Decreasing the amount of trypsin in in-gel digestion leads to diminished chemical noise and improved protein identifications.

Pre-fractionation by gel electrophoresis is often combined with liquid chromatography-mass spectrometry (LC-MS) for large-scale profiling of complex protein samples. An essential component of this widely applied proteomic platform is in-gel protein digestion. In nearly two decades of practicing this approach, an extremely high level of trypsin has been utilized due to the consideration of slow enzyme diffusion into the gel matrix. Here we report that trypsin autolysis products contribute to the bulk of chemical noise in in-gel digestion and remarkably we found evidence that the amount of trypsin can be slashed by an order of magnitude with comparable digestion performance.

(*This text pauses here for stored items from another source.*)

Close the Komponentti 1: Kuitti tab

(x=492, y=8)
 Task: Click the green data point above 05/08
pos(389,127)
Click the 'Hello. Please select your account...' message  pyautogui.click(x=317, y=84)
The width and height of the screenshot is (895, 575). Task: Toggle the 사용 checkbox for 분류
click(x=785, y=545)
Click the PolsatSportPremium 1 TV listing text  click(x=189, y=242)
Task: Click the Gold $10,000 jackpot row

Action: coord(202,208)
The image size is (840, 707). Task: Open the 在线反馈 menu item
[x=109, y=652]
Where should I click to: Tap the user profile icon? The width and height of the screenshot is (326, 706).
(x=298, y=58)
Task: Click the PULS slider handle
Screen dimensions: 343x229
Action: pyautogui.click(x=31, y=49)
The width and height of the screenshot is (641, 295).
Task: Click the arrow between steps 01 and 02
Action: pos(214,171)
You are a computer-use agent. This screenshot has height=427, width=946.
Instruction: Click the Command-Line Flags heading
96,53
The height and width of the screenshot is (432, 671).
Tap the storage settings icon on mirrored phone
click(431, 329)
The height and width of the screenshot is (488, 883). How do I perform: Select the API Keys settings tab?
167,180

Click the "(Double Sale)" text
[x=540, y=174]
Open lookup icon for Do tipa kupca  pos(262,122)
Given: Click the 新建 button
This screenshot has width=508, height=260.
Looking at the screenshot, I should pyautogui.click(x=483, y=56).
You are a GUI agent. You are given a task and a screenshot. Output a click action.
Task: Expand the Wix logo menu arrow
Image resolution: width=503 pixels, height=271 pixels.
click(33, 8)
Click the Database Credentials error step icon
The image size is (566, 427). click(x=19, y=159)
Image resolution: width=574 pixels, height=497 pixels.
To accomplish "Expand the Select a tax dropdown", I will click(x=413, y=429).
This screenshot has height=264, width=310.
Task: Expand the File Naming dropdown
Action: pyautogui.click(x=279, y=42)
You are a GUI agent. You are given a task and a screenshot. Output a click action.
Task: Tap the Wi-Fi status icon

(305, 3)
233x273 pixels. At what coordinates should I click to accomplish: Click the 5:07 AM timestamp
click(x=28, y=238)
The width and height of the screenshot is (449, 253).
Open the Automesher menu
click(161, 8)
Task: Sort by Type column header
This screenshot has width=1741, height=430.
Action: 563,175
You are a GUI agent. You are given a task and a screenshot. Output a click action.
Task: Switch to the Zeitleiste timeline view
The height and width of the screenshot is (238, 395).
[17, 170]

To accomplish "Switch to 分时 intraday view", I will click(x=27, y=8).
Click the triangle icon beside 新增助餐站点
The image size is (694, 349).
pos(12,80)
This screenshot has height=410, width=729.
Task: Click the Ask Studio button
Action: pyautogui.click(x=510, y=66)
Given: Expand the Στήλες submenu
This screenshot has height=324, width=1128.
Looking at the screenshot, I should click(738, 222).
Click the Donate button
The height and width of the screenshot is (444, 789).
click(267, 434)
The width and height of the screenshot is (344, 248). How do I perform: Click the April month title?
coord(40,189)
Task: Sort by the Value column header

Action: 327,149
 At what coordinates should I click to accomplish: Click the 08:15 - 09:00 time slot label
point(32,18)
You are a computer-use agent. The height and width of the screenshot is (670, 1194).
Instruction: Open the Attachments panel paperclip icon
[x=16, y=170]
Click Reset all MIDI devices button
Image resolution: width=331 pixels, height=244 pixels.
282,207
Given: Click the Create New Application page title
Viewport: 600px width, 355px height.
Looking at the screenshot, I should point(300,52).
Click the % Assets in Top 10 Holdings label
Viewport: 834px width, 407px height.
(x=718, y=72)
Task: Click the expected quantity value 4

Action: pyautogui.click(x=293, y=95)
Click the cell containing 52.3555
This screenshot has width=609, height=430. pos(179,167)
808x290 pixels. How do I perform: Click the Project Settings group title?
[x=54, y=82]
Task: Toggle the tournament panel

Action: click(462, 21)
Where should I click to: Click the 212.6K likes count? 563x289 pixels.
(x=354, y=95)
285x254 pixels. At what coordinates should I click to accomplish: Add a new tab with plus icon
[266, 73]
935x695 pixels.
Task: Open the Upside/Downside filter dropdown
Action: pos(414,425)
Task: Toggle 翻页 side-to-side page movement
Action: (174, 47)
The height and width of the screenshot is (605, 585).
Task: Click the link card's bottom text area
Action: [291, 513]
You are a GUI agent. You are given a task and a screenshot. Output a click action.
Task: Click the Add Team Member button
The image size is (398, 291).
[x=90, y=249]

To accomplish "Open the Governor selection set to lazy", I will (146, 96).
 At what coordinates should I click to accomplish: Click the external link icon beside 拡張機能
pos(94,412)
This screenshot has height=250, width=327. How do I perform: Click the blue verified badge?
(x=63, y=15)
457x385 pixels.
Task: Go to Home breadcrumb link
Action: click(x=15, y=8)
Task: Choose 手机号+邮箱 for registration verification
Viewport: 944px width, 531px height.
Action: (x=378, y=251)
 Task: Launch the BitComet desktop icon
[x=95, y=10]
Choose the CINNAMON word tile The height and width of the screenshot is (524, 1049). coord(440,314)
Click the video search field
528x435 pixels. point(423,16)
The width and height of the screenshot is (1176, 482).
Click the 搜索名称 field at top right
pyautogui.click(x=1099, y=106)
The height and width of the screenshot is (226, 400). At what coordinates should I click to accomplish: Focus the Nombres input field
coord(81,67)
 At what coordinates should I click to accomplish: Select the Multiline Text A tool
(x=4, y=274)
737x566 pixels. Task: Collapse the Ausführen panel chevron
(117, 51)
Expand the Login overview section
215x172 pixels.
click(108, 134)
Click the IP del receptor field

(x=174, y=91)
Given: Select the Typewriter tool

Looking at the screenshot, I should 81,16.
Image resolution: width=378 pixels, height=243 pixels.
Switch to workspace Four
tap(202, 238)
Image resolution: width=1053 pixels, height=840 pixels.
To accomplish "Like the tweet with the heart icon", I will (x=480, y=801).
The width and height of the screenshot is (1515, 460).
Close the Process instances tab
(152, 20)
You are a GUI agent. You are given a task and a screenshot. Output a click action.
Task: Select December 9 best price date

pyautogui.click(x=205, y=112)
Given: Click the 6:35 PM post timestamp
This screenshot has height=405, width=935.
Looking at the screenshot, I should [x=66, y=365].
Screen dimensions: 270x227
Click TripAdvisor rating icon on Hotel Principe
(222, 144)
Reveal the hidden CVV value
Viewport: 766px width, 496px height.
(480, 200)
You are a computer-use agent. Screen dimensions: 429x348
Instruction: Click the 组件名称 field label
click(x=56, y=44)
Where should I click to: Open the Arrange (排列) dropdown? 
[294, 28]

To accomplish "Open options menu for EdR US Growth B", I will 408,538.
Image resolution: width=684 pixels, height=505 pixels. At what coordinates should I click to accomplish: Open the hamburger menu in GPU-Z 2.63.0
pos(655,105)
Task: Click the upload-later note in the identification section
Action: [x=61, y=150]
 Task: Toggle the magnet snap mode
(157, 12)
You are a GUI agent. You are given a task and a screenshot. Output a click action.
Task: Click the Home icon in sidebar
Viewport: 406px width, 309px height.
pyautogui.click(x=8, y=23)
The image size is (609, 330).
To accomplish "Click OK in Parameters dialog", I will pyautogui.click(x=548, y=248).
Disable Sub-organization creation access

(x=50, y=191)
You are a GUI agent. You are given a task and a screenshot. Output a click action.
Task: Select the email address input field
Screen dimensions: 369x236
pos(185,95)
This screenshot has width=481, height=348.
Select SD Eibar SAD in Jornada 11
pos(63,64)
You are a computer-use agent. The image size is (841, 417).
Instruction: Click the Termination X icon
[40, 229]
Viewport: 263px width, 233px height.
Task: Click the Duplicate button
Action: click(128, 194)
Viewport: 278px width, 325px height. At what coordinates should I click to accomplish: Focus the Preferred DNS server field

By revising perhaps the most critical element of this decade-old digestion protocol, the proteomics community relying on gel separation prior to LC-MS analysis will benefit instantly from much lowered cost due to enzyme expenditure. More importantly, substantially reduced chemical noise (i.e., trypsin self-cleavage products) as a result of less enzyme usage translates into more protein identifications when limited amounts of samples are the interest of interrogation. BIOLOGICAL SIGNIFICANCE: In-gel digestion is one of the most widely used methods in proteomics. An exceedingly high level of trypsin has been utilized due to the consideration of slow enzyme diffusion into the gel matrix. This requirement has been faithfully kept in nearly two decades of practicing this approach. Here we report that trypsin concentration can be slashed by at least an order of magnitude while still providing comparable digestion performance. Thus the proteomics community relying on gel separation prior to LC-MS analysis will benefit instantly from much lowered enzyme cost. More importantly, substantially reduced chemical noise (i.e., trypsin autolysis products) due to less enzyme usage translates into ~30% more protein identifications when limited amounts of protein samples are analyzed.